Whether the statements vindicate some or all of the models presented above is up for interpretation, and official US government releases about the technical details of nuclear weapons have been purposely equivocating in the past (such as the Smyth Report). Other information, such as the types of fuel used in some of the early weapons, has been declassified, but precise technical information has not been.

The Progressive case

Main article: United States v. The Progressive

Most of the current ideas of the Teller–Ulam design came into public awareness after the DOE attempted to censor a magazine article by the anti-weapons activist Howard Morland in 1979 on the "secret of the hydrogen bomb." In 1978, Morland had decided that discovering and exposing the "last remaining secret" would focus attention onto the arms race and allow citizens to feel empowered to question official statements on the importance of nuclear weapons and nuclear secrecy. Most of Morland's ideas about how the weapon worked were compiled from highly-accessible sources, the drawings that most inspired his approach came from the Encyclopedia Americana. Morland also interviewed, often informally, many former Los Alamos scientists (including Teller and Ulam, though neither gave him any useful information), and used a variety of interpersonal strategies to encourage informational responses from them (such as by asking questions such as "Do they still use sparkplugs?" even if he was unaware what the latter term specifically referred to). (Morland 1981)

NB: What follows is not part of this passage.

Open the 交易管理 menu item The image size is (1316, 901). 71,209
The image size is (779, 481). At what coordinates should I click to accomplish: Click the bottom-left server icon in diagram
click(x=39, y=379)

Morland eventually concluded that the "secret" was that the primary and secondary were kept separate and that radiation pressure from the primary compressed the secondary before igniting it. When an early draft of the article, to be published in The Progressive magazine, was sent to the DOE after it had fallen into the hands of a professor who was opposed to Morland's goal, the DOE requested that the article not be published and pressed for a temporary injunction. After a short court hearing in which the DOE argued that Morland's information was (1). likely derived from classified sources, (2). if not derived from classified sources, itself counted as "secret" information under the "born secret" clause of the 1954 Atomic Energy Act, and (3). dangerous and would encourage nuclear proliferation, Morland and his lawyers disagreed on all points, but the injunction was granted, as the judge in the case thought that it was safer to grant the injunction and allow Morland, et al., to appeal, which they did in United States v. The Progressive, et al. (1979).

Through a variety of more complicated circumstances, the DOE case began to wane, as it became clear that some of the data it attempted to claim as "secret" had been published in a students' encyclopedia a few years earlier. After another hydrogen bomb speculator, Chuck Hansen, had his own ideas about the "secret" (quite different from Morland's) published in a Wisconsin newspaper, the DOE claimed The Progressive case was moot, dropped its suit, and allowed the magazine to publish, which it did in November 1979. Morland had by then, however, changed his opinion of how the bomb worked to suggesting that a foam medium (the polystyrene) rather than radiation pressure was used to compress the secondary and that in the secondary was a sparkplug of fissile material as well. He published the changes, based in part on the proceedings of the appeals trial, as a short erratum in The Progressive a month later. In 1981, Morland published a book, The secret that exploded, about his experience, describing in detail the train of thought which led him to his conclusions about the "secret."

Because the DOE sought to censor Morland's work, one of the few times that it violated its usual approach of not acknowledging "secret" material that had been released, it is interpreted as being at least partially correct, but to what degree it lacks information or has incorrect information is not known with any great confidence. The difficulty which a number of nations had in developing the Teller–Ulam design (even when they understood the design, such as with the United Kingdom) makes it somewhat unlikely that the simple information alone is what provides the ability to manufacture thermonuclear weapons. Nevertheless, the ideas put forward by Morland in 1979 have been the basis for all current speculation on the Teller–Ulam design.